Stored items
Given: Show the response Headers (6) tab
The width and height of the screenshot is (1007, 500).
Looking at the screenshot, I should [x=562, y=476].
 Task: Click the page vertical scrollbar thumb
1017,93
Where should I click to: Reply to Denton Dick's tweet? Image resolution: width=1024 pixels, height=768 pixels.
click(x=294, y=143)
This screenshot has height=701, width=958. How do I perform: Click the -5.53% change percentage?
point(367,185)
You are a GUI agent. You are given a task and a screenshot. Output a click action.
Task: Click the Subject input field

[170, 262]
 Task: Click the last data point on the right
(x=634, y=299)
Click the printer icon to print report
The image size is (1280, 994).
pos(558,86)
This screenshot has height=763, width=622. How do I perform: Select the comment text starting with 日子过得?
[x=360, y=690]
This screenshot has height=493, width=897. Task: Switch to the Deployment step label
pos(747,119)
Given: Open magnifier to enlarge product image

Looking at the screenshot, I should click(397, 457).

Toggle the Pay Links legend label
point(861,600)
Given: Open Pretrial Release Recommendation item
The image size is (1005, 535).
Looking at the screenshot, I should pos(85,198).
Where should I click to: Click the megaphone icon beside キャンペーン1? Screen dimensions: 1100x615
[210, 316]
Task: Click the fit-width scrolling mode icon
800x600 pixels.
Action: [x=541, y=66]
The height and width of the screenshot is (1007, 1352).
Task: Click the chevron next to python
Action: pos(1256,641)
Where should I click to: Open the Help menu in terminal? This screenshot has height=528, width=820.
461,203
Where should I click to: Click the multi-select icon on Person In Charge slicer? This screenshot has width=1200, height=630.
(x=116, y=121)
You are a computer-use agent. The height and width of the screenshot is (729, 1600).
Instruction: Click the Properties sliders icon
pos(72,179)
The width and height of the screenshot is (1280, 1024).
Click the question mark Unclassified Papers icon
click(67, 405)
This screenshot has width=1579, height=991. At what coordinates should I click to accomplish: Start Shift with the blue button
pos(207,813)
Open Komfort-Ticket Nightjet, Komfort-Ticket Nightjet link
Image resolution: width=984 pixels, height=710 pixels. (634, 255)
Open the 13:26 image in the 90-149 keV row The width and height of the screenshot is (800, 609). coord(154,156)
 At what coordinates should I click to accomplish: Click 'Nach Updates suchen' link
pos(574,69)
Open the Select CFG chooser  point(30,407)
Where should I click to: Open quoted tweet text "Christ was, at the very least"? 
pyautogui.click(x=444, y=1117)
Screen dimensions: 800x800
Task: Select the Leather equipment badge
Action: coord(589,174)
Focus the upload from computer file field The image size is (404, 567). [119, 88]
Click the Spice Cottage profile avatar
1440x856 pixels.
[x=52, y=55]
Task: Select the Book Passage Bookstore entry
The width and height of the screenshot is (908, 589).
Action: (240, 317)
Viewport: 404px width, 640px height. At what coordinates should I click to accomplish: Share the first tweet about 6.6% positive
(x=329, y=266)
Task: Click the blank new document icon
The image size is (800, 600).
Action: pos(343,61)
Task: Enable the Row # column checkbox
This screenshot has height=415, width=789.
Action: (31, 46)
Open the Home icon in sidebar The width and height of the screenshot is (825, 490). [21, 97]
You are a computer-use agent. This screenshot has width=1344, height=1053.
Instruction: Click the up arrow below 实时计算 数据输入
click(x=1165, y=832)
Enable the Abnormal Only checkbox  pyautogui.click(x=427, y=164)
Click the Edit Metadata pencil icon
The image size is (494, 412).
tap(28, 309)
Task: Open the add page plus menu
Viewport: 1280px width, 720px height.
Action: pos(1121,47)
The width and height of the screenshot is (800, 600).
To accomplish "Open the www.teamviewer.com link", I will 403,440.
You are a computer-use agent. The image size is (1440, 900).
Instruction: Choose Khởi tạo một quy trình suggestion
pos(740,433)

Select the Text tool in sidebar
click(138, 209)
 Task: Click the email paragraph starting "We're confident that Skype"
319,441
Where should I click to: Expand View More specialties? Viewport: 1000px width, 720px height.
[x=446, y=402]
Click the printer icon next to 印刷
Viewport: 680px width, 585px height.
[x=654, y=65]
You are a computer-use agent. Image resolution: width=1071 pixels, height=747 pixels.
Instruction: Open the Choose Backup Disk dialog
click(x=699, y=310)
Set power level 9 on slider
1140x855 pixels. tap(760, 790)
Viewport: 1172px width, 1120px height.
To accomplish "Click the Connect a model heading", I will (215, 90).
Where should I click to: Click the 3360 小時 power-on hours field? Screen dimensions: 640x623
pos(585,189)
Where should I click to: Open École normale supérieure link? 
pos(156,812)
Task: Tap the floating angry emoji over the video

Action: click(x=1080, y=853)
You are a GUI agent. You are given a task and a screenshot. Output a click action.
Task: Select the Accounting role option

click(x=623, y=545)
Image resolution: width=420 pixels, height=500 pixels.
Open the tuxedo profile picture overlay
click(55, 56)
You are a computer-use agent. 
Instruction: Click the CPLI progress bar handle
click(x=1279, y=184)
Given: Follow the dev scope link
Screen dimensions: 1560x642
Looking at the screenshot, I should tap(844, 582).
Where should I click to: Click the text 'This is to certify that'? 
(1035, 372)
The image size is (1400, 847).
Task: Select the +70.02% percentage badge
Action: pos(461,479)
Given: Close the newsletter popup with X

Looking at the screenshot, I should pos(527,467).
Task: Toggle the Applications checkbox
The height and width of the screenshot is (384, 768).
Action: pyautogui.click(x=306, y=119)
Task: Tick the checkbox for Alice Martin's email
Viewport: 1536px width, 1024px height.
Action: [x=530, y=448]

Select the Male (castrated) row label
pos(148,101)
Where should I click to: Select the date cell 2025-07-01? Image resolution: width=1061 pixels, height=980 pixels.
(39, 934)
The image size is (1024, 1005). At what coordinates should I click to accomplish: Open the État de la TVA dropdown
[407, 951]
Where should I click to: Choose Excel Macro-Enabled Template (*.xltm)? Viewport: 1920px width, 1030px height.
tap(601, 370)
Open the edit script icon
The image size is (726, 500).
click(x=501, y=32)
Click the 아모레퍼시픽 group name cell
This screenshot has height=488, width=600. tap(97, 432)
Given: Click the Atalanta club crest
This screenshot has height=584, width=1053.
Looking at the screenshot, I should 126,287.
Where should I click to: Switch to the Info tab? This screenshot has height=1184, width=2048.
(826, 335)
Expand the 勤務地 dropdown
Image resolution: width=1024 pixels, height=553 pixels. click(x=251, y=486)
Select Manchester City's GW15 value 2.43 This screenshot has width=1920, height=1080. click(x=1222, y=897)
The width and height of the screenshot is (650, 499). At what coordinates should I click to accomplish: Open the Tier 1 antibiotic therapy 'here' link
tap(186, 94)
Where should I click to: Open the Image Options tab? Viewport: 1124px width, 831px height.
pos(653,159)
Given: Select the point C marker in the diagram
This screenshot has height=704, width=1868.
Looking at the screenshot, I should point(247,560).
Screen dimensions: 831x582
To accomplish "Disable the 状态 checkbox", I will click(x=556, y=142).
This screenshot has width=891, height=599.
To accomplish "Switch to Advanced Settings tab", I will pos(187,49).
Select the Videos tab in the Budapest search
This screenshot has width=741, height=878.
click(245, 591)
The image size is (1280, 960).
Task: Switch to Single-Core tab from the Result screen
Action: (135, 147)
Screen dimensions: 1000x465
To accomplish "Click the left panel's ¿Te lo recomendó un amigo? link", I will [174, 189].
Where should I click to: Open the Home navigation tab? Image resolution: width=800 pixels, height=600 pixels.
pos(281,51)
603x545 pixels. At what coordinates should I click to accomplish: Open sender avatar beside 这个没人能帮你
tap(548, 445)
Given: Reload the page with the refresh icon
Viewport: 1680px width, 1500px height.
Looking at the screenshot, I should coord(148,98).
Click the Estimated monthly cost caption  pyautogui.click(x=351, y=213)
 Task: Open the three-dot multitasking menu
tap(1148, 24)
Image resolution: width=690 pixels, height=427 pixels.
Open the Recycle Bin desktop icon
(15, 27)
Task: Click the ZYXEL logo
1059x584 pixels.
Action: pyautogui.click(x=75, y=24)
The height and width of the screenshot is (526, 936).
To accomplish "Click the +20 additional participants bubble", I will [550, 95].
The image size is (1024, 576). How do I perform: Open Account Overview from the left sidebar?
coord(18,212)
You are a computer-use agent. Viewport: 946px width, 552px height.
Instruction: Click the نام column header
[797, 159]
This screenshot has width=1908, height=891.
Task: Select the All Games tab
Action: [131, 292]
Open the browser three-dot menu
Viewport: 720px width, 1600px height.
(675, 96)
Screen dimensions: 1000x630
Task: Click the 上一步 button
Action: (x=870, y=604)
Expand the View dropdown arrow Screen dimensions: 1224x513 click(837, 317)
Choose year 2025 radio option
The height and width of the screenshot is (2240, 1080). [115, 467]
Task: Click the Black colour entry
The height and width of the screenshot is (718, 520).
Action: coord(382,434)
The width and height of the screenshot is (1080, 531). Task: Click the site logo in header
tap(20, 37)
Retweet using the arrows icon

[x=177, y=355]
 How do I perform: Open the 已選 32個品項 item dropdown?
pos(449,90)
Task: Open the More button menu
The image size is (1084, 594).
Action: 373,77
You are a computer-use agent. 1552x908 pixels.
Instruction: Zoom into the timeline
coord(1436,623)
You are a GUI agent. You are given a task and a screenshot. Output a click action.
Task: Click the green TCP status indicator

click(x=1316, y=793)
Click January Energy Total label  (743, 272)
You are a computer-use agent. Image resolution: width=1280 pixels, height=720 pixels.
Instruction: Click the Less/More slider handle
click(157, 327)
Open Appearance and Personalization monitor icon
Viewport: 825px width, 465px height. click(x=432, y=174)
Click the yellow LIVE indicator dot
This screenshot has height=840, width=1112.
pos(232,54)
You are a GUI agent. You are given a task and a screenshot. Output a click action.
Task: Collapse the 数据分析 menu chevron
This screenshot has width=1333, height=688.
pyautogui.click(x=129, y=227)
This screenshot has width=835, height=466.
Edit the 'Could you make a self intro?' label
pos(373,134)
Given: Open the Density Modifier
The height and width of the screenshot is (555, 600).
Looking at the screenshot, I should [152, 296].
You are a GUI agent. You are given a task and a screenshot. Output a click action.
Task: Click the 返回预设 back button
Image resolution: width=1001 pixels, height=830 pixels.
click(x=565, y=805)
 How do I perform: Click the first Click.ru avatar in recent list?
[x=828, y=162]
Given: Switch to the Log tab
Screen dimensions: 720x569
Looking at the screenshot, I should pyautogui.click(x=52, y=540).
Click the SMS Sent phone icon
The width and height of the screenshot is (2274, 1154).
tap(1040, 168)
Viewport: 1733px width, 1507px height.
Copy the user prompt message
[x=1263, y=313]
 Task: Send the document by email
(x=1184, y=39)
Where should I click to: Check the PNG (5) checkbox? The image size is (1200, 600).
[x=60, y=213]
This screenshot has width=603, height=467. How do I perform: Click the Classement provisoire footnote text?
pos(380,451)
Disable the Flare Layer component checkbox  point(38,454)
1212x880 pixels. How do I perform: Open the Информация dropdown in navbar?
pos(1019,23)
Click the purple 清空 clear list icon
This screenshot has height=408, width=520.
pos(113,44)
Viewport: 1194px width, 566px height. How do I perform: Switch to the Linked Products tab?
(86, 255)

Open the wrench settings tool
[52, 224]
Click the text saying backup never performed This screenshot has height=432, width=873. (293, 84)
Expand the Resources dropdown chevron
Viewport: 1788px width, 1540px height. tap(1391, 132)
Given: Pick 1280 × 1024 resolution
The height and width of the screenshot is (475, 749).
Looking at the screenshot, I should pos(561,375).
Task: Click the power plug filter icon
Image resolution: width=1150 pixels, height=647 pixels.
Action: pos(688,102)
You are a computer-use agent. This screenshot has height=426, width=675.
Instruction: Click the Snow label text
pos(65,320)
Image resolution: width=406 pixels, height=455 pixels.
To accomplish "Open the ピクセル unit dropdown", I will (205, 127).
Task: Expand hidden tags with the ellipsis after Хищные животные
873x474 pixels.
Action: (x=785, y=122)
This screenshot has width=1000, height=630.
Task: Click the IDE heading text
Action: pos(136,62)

__What you have to do__
Look through the entries and return every line where "will" appears.

__Task response__
To accomplish "Open the www.teamviewer.com link", I will 403,440.
To accomplish "Click the Connect a model heading", I will (215, 90).
To accomplish "Disable the 状态 checkbox", I will click(x=556, y=142).
To accomplish "Switch to Advanced Settings tab", I will pos(187,49).
To accomplish "Click the left panel's ¿Te lo recomendó un amigo? link", I will [174, 189].
To accomplish "Click the +20 additional participants bubble", I will [550, 95].
To accomplish "Open the ピクセル unit dropdown", I will (205, 127).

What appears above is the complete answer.